2) 吸净上清液,测量红细胞比容。轻击试管分散红细胞,加入 4 倍红细胞比容量、新鲜制备的 AET 溶液,混匀。室温中反应 30 分钟。
3) 用无菌的含 5 %小牛血清的 Hanks 液洗涤 AET- 绵羊红细胞 5 次,每次离心 500 × g , 10 分钟。用含 10 %小牛血清的 RPMI-1640 培养液将细胞悬浮至 10 %( v/v )浓度。 10 % AET- 绵羊红细胞悬液可在 4 ℃保存三周。
2. 用玫瑰花结形成试验分离 E + 细胞( Ficoll 分离法)
1) 用含 10 %小牛血清的 RPMI-1640 培养液将单个核细胞悬浮至 107 /ml ,加入 1/10~1/20 量的 10 % AET- 绵羊红细胞悬液。混合后,室温放置 1 小时。离心 500 × g 10 分钟, 4 ℃过夜。
2) 吸去上清液,用手轻轻旋转离心管,使细胞悬浮,不要用吸管吹打。加入同样培养液至原容量。
3) 将细胞悬液小心加在半量淋巴细胞分离液上,室温中水平离心 500 × g 20 分钟。
4) 吸弃上层无细胞液体,将细胞培养液和淋巴细胞分离液交界面的细胞和约 85 %的淋巴细胞分离液吸出,置另一离心管中。交界面的即 E - 细胞,立即向该细胞悬液中加等量洗涤液,离心 500 × g 10 分钟,去上清液;再用洗涤液同样洗涤 2 次,除去淋巴细胞分离液,以备进一步分离 B 淋巴细胞和单核细胞。
5) 分离 E + 细胞:吸出剩余液体,用 10 倍量 Gey’s 液悬浮沉淀细胞 1 ~ 2 分钟,低渗溶解红细胞。立即加入同量两倍浓缩的 PBS ,恢复等渗。离心 500 × g 10 分钟,去上清液。再用 RPMI-1640 培养液同样洗涤 2 次。此即 E + 细胞。用 1 %台盼蓝染色法测定细胞浓度和细胞活力,用含 10 %小牛血清的 RPMI-1640 培养液将细胞悬浮至适当浓度。

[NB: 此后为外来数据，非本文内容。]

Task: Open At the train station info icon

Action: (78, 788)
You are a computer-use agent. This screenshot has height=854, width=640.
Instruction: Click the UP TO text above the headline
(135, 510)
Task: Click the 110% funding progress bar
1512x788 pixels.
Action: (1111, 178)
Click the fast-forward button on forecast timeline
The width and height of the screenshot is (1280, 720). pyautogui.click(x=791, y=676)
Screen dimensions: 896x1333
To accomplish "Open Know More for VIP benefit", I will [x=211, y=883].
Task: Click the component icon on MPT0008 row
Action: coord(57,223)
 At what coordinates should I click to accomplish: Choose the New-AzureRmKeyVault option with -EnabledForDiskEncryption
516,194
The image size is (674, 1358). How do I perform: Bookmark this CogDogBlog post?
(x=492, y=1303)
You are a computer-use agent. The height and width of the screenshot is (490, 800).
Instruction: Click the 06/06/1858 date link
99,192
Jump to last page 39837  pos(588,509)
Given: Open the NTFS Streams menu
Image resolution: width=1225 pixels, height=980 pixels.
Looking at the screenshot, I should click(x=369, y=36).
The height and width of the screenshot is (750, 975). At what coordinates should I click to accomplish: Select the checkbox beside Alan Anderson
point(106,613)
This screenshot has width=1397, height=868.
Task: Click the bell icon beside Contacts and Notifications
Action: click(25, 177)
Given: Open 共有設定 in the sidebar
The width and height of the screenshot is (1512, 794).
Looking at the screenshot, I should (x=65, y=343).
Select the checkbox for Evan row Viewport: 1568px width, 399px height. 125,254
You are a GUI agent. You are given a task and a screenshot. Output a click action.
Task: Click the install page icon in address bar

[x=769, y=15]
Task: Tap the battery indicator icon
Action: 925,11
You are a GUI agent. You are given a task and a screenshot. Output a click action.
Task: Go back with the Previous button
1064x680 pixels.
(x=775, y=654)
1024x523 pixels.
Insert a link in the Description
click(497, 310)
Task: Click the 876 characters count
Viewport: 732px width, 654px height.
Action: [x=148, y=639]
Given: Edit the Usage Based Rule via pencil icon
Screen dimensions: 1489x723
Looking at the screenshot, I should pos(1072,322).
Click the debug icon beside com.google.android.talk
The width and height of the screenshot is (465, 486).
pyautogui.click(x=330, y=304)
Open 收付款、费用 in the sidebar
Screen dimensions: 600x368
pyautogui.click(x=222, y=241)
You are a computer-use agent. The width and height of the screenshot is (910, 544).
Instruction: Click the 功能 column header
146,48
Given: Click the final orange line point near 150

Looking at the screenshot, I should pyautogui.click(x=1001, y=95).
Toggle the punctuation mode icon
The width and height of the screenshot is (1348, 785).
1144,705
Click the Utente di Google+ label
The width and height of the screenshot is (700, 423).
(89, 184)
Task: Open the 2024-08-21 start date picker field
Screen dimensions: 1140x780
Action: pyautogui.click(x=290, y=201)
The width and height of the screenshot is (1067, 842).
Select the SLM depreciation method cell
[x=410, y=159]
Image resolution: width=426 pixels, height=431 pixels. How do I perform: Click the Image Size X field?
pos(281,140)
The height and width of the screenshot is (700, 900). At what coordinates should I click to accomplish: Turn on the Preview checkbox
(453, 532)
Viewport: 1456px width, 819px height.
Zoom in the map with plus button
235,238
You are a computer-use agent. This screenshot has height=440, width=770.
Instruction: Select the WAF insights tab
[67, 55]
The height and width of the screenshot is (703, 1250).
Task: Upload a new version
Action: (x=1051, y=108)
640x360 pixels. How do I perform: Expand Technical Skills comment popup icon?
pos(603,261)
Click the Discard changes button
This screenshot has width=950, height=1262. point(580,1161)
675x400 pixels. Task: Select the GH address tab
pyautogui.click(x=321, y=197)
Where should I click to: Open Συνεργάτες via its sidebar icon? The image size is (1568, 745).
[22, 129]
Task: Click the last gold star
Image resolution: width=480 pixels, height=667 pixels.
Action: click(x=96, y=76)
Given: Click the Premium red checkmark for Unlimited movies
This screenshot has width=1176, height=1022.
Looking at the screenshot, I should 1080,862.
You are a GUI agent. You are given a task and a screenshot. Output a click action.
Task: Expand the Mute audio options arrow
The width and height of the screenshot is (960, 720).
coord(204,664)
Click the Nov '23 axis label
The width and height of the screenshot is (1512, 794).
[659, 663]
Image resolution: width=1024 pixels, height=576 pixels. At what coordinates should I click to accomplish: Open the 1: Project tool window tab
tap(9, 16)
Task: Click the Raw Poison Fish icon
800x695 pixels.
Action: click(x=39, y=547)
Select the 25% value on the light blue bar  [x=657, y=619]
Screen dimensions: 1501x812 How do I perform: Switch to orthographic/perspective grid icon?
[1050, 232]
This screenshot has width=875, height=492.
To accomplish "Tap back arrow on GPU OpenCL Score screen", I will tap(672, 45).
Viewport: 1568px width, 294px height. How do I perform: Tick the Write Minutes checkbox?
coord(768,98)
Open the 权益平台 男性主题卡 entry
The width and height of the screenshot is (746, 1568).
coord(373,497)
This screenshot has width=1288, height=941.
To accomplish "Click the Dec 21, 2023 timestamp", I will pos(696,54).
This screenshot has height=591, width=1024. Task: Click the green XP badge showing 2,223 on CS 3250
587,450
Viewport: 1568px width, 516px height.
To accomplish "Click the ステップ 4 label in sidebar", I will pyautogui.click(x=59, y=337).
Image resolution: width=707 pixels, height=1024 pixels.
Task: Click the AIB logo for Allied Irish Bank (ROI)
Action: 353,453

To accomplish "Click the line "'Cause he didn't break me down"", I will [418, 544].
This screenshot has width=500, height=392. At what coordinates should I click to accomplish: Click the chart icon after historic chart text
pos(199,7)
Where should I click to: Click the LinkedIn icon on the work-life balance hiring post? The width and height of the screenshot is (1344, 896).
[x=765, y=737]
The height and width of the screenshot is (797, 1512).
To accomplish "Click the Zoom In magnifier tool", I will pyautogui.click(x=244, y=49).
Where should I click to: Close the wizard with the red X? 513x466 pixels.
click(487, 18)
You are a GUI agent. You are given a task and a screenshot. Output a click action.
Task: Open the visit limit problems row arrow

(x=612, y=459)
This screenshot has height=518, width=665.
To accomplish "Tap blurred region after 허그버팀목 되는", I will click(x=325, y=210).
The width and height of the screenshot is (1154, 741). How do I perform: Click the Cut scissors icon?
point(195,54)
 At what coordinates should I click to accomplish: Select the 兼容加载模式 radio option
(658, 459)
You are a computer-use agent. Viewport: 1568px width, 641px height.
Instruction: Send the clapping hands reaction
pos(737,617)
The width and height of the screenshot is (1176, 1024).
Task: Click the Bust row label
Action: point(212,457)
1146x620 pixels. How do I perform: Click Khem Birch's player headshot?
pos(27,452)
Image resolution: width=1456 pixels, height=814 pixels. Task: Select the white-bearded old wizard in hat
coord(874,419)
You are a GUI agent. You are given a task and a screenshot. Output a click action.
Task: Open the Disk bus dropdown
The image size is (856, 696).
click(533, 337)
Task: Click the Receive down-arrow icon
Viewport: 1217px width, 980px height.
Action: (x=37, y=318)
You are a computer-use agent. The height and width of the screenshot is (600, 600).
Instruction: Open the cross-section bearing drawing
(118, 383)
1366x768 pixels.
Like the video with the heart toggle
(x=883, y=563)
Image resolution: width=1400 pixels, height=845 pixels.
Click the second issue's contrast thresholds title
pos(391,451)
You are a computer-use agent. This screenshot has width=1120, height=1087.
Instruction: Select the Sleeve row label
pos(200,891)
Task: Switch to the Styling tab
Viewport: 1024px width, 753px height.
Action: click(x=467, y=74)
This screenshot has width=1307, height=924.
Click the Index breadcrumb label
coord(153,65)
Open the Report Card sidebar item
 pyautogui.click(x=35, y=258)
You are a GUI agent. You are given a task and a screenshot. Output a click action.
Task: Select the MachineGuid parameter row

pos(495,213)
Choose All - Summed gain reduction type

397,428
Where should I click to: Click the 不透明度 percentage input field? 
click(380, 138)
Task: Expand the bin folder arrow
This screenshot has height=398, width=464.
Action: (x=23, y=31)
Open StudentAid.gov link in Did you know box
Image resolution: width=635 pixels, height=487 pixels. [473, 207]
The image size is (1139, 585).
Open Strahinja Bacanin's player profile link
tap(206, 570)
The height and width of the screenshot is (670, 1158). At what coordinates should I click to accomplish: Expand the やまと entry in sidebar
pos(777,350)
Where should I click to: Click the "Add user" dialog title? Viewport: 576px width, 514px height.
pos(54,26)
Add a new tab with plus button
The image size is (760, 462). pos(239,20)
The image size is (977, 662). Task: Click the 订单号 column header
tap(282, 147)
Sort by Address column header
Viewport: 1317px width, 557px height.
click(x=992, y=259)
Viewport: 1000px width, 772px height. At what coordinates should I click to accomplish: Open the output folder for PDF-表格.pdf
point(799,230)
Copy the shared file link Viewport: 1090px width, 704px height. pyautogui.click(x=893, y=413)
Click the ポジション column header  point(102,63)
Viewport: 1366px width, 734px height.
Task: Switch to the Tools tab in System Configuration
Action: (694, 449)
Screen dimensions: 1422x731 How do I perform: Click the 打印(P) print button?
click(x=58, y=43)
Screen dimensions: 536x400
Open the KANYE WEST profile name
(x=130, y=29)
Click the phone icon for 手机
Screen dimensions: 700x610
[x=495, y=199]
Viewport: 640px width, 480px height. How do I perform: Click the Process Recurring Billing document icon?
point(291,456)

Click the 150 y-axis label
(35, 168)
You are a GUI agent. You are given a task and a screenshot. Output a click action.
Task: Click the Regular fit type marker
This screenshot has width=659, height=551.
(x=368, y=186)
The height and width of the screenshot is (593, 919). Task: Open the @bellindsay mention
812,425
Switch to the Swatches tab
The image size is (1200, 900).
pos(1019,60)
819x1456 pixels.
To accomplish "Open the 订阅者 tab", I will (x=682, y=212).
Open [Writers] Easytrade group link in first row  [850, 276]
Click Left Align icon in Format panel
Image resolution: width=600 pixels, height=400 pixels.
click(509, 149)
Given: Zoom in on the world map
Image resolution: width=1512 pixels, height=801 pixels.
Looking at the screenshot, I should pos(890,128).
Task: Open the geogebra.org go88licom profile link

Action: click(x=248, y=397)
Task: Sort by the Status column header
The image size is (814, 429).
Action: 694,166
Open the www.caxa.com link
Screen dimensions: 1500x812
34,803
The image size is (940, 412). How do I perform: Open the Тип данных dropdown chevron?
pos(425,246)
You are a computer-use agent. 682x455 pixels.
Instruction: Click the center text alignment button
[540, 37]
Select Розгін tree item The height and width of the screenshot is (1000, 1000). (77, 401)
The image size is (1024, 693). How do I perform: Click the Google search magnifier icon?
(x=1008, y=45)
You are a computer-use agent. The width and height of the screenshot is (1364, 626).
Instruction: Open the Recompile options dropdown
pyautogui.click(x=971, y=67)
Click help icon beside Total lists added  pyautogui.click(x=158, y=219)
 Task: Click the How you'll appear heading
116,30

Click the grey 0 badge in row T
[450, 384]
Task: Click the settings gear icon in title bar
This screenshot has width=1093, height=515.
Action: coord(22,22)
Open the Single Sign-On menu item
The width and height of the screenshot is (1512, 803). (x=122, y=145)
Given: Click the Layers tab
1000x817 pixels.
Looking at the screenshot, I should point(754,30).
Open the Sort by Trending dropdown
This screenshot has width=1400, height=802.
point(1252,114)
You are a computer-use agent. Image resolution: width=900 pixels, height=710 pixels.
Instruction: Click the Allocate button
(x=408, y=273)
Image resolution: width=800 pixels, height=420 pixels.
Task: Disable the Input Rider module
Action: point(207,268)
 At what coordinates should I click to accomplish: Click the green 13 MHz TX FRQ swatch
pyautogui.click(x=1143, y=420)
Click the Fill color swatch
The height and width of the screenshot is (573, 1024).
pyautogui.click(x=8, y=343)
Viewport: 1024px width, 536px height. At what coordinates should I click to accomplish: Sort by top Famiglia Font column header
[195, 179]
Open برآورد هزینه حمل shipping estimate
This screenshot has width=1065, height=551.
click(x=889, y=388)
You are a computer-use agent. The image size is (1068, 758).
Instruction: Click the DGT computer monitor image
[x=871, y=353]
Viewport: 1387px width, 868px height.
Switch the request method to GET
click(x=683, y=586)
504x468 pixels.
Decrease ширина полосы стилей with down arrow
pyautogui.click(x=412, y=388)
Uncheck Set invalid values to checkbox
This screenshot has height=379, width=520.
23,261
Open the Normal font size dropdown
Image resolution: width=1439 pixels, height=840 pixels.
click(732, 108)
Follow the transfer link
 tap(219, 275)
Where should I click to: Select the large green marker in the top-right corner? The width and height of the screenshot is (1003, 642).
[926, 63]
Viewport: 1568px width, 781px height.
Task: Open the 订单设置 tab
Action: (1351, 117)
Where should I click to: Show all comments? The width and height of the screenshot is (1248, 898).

3. 用玫瑰花结形成试验分离 E + 细胞( Percoll 分离法)
制备 Percoll 密度梯度
1) 将 1 份 10 倍浓缩的 PBS 与 9 份 Percoll 混合,得到等渗的 Percoll 溶液,比重应是 1.127 。
2) 稀释液(含 25mmol/L Hepes, 10% 小牛血清的 RPMI-1640 培养液)的比重约 1.008 左右。按下式配制不同比重的 Percoll 溶液: % Percoll =(所需比重-稀释液比重) / (等渗 Percoll 溶液比重-稀释液比重)× 100
分离 E + 细胞
1) 取 10ml 5 × 106 /ml 的单个核细胞置离心管中,加 2.5ml 10 % AET- 绵羊红细胞和 1ml 小牛血清,混合后, 20 ℃离心 200 × g 15 分钟,确定没有悬浮的红细胞,冰浴 60 分钟或过夜。
2) 轻轻旋转离心管,使细胞悬浮。注意不要用吸管吹打,吹打会打散一些玫瑰花结。将细胞悬液小心加在 7 ~ 8ml Percoll 溶液上,室温中水平离心 500 × g 20 分钟。
3) 吸弃上层无细胞液体,将交界面的细胞和约 85 %的 Percoll 溶液吸出,置另一离心管中。此即 E - 细胞,应立即用 RPMI-1640 培养液洗去 Percoll 。
4) 收集 E + 细胞:尽量吸弃红细胞上的 Percoll 溶液,用 5ml Gey’s 液悬浮细胞 1 ~ 2 分钟,溶解红细胞。立即将加入同量两倍浓缩的 PBS ,恢复等渗,离心 500 × g 10 分钟,去上清液。再用 RPMI-1640 培养液同样洗涤 2 此。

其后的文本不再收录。